Observation of lipid accumulation in hepatic cells after treatment with IL-1β. (A) HepG2 cells were incubated with or without 20 ng mL⁻¹ of IL-1β as indicated. Accumulation of lipids was visualized by Nile red staining. Cells were counterstained with Hoechst. (B) The concentration of triglycerides (TG) in HepG2 cells was measured as described in Experimental procedures. Data are expressed as the mean ± SEM. *P < 0.05 vs. control group.

Fig 6

IL-1β exerts lipogenic effects on hepatocytes through the regulation of PPARα and SREBP1c transcription factors. (A) Western blot for SREBP1c from HepG2 cells treated with IL-1β. Analysis of total lysates (upper panel) reveals upregulation of total SREBP1c (short exposure) as well as cleaved form of SREBP1c (long exposure). Actin was used as control. Analysis of nuclear fractions (lower panel) reveals increased translocation of SREBP1c after IL-1β treatment in HepG2 cells.
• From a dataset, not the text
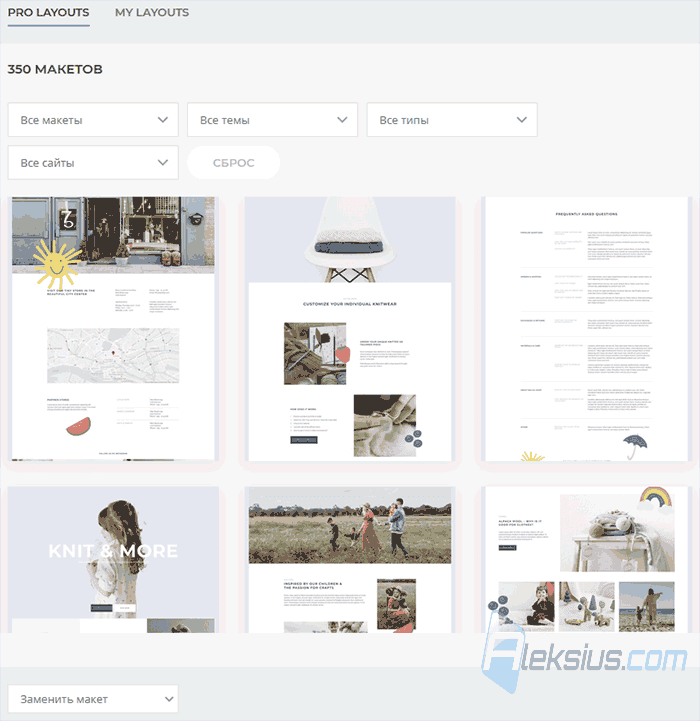Open the 'Все сайты' dropdown
The height and width of the screenshot is (721, 700).
point(93,162)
TF-IIB was used as control. (B) Western blot for PPARα from HepG2 cells treated with IL-1β. TF-IIB was used as control. (C) Expression of SREBP1c target genes (ACCa, FASN) was analyzed by qPCR. Results were normalized to GAPDH level. (D) Expression of PPARα target genes (Cpt1, Acox1) was analyzed by qPCR. Results were normalized to GAPDH level.*P < 0.05 vs. control group.